Currently, the only way to achieve safe and complete ablation with an ablative margin, is to separate the RF ablation zone from organs in danger of being injured. To separate between the index tumor and adjacent organs, several studies have evaluated the use of artificial materials between the index tumor and abutting organs for the percutaneous RF ablation. Various methods such as the injection of artificial ascites, pleural effusion, and intraabdominal carbon dioxide insufflation are reported to minimize diaphragmatic thermal injury during percutaneous RF ablation (15, 24-30). These studies are based on the hypothesis that the RF ablation of tumors adjacent to the organs poses a substantial risk of thermal injury. The results of our comparative study may support the previous studies which use artificial ascites and pleural effusion during an RF ablation for lesions that abut the diaphragm (with regard to therapeutic efficacy). Further, these additional techniques may be supportive in preventing technical failure and may also reduce the rate of local tumor progression.

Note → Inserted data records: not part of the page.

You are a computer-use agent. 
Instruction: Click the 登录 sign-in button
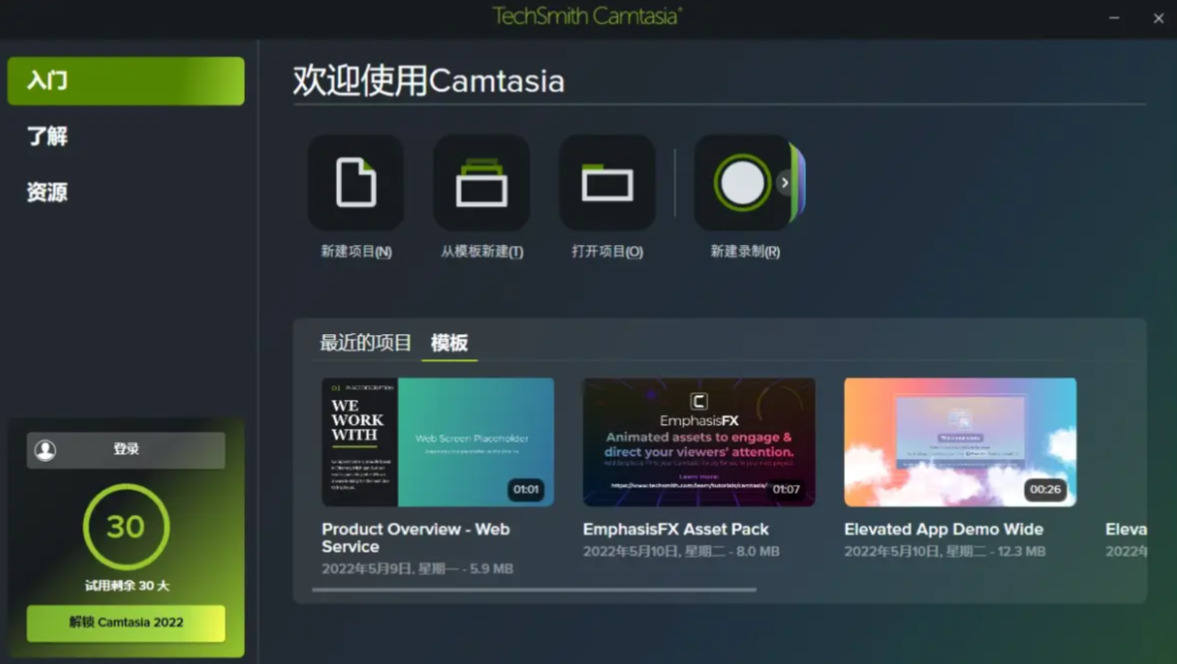coord(126,449)
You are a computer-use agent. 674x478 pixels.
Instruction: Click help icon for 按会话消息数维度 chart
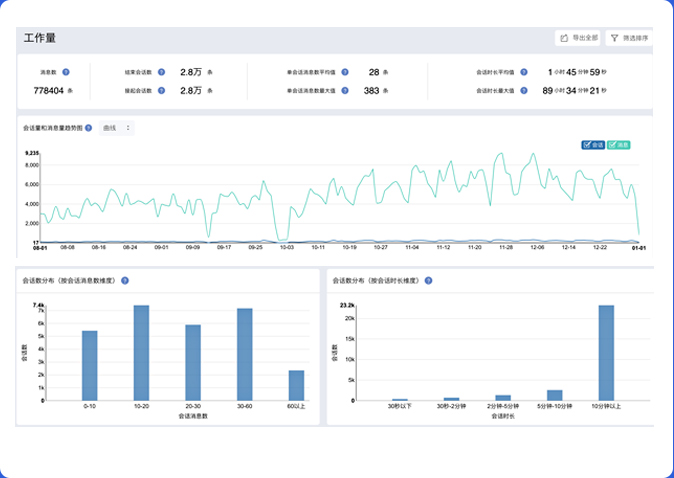pos(125,281)
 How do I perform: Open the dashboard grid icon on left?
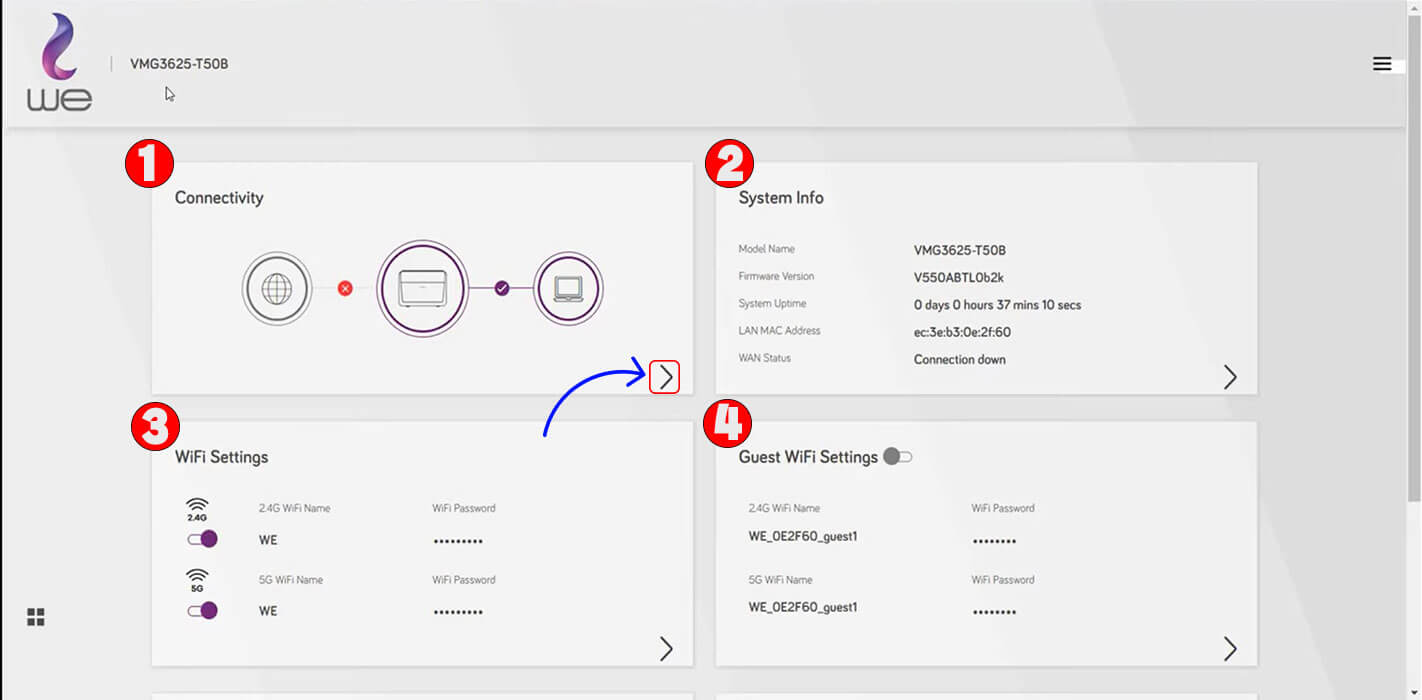pyautogui.click(x=36, y=617)
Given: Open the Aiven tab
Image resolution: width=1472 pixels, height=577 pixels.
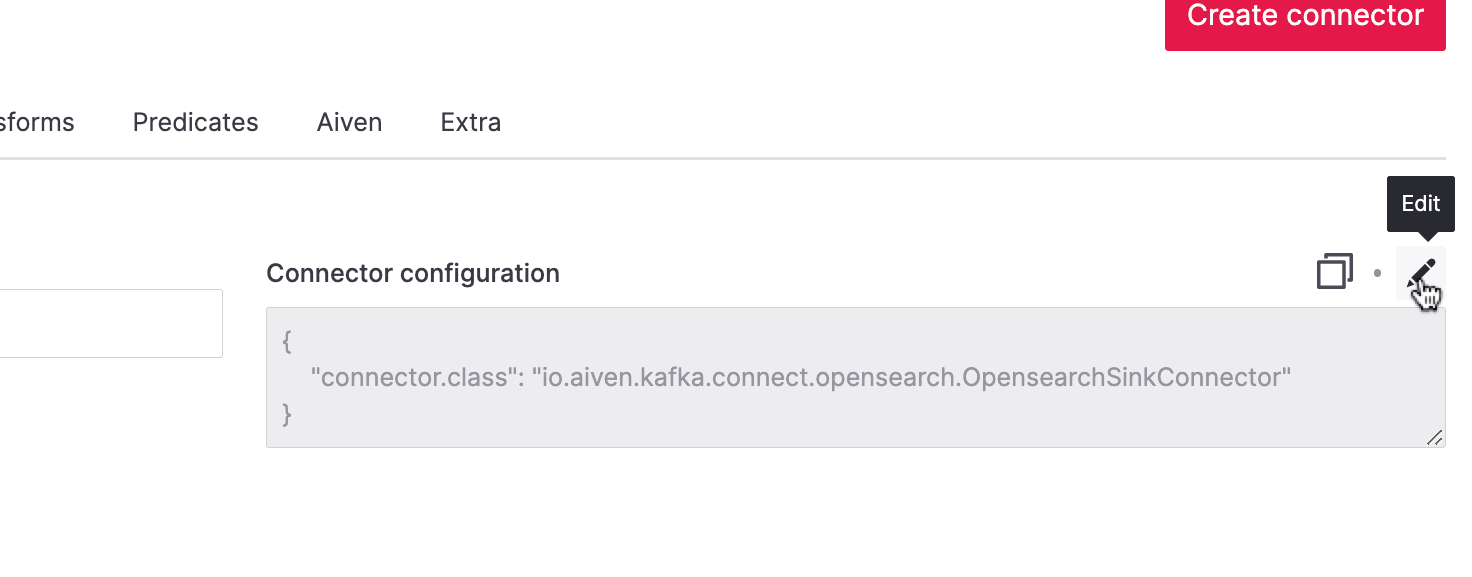Looking at the screenshot, I should (349, 122).

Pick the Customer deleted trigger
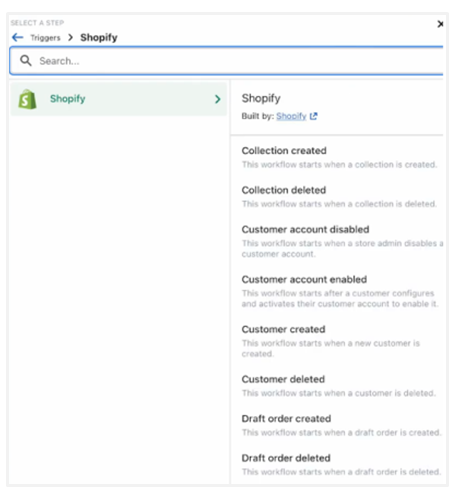point(339,386)
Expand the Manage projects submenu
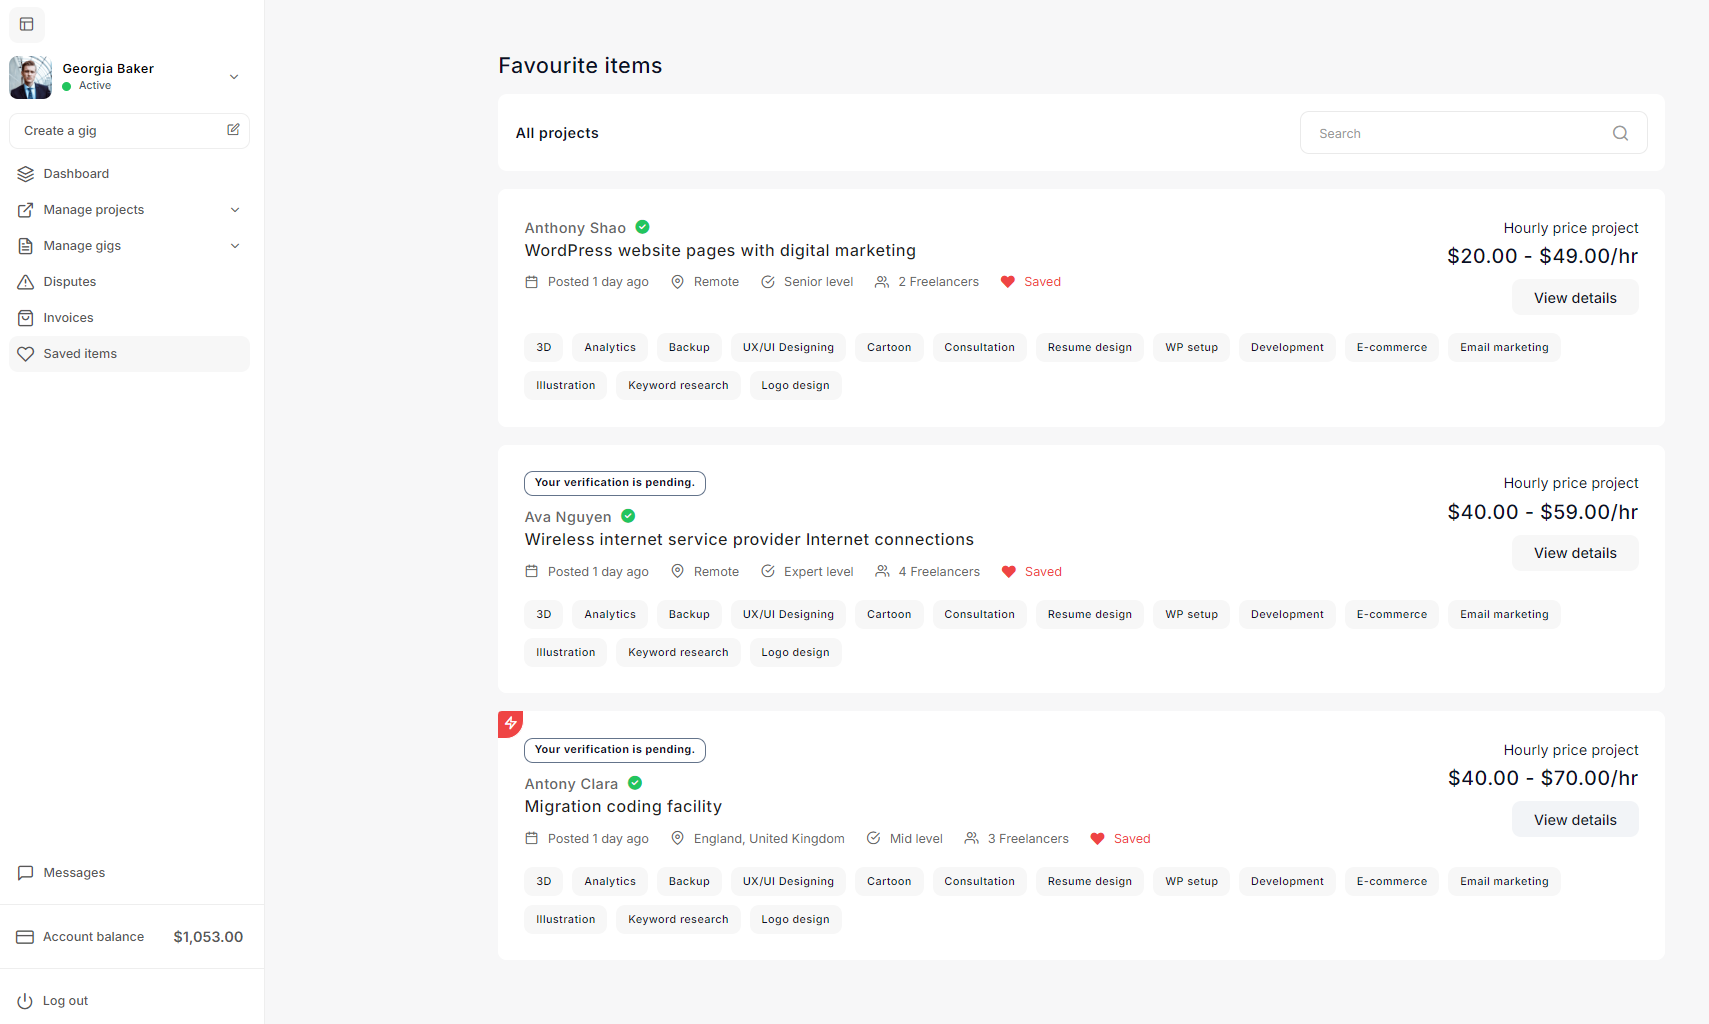Screen dimensions: 1709x1024 pos(235,210)
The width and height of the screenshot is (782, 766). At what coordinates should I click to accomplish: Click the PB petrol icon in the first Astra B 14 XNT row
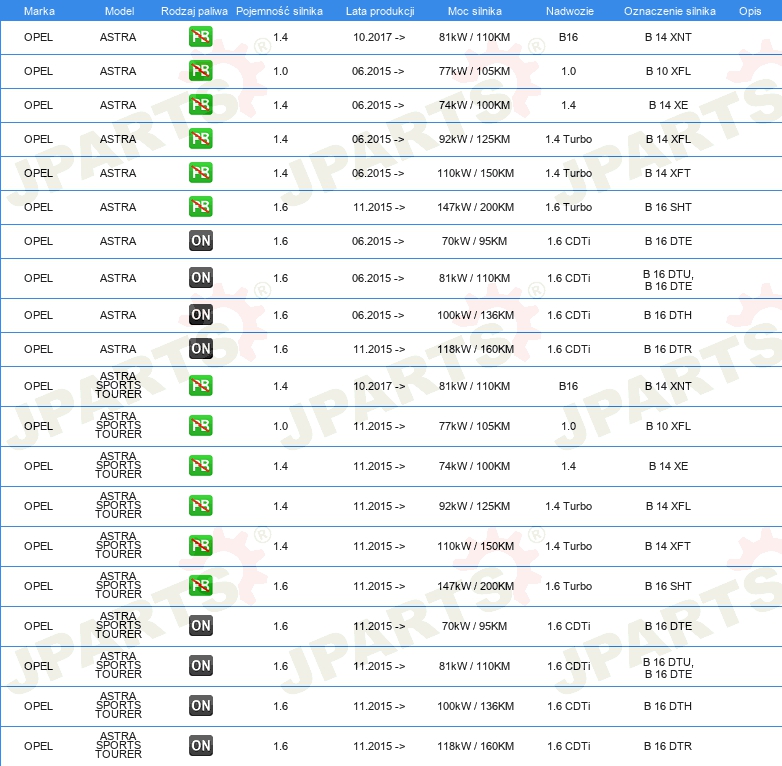tap(200, 37)
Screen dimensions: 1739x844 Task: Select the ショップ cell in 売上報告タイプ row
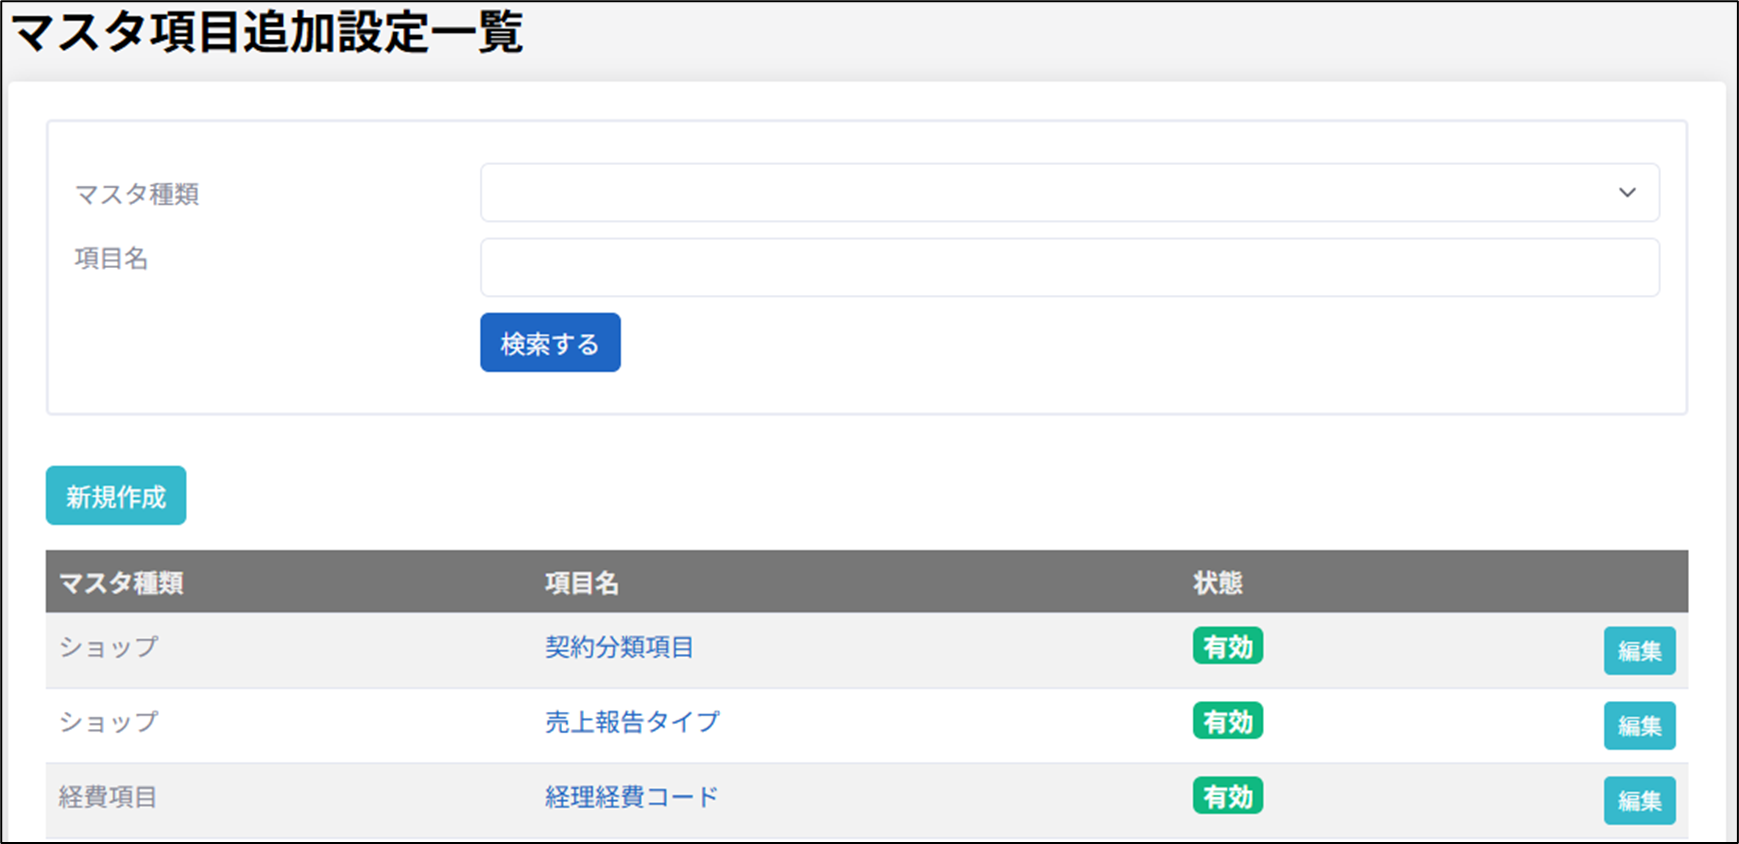[108, 722]
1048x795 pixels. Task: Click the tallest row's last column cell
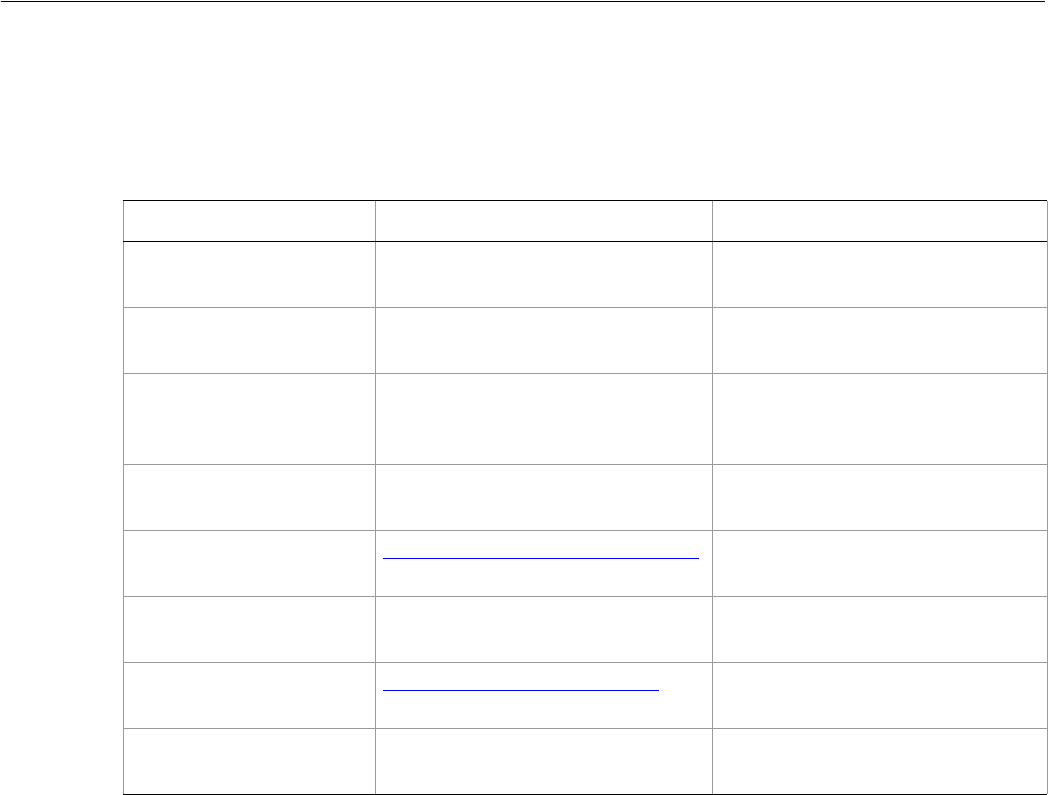click(880, 419)
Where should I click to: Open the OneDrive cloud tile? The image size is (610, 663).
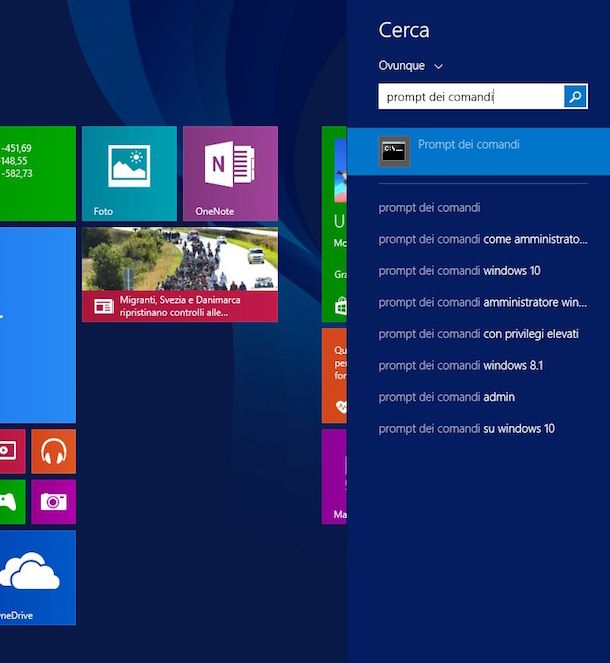37,577
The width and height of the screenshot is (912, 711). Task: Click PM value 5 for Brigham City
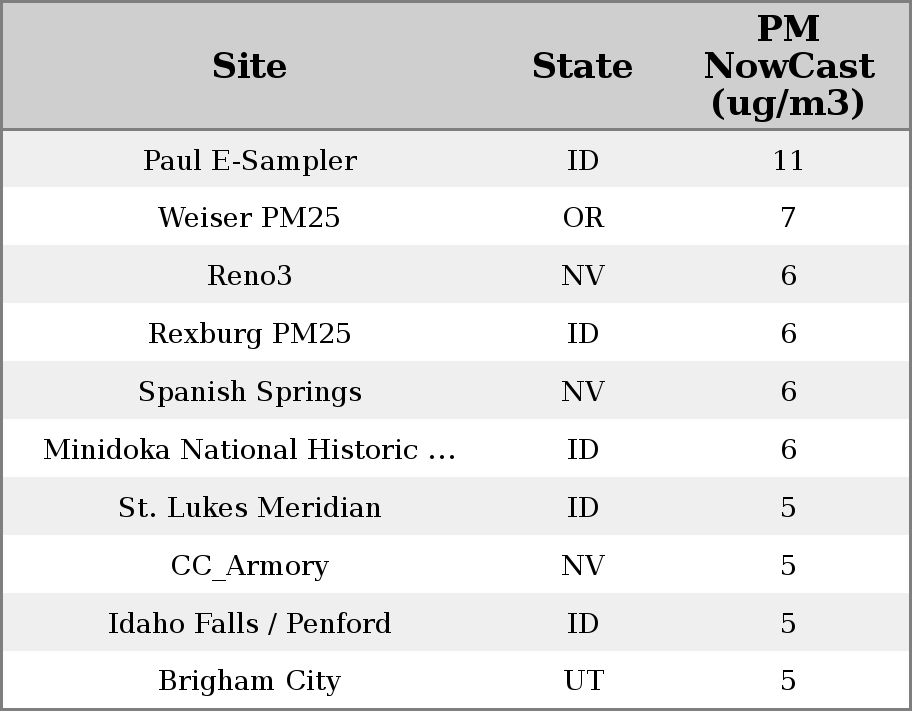(x=788, y=681)
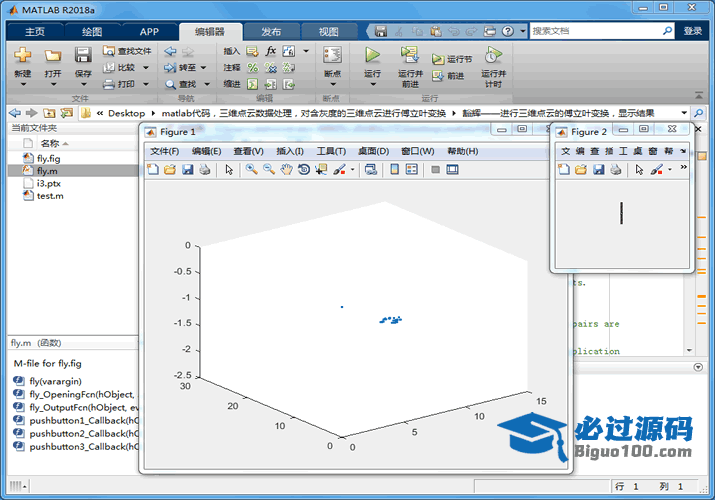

Our study did have certain limitations. First, we evaluated the thermal injury of the diaphragm by indirect methods (using diaphragm thickness and right shoulder pain) because we could not assess the pathologic grading of the thermal injury [as in the animal study by Raman et al. (28, 29)]. We also had to measure the change in diaphragmatic thickness on CT as a quantitative assessment of the degree of diaphragmatic thermal injury. In addition, we performed axial CT scan images without multi-planar reconstruction images (31). Further the respiratory movement during CT scanning influences the evaluation of diaphragm thickness. As well, we only reviewed for the presence of right shoulder pain without a validated pain assessment tool (such as a pain scale score). Lastly, we could not objectively consider the variability of experience and therapeutic planning associated with the three interventional radiologists or use exclusively the internally cooled electrode system for RF ablation.

In conclusion, our results suggest that the percutaneous RF ablation of HCC abutting the diaphragm is safe without major complications. However, it is less effective with regard to the technical success and local tumor control and it is associated with a higher rate of right shoulder pain and transient lung injury.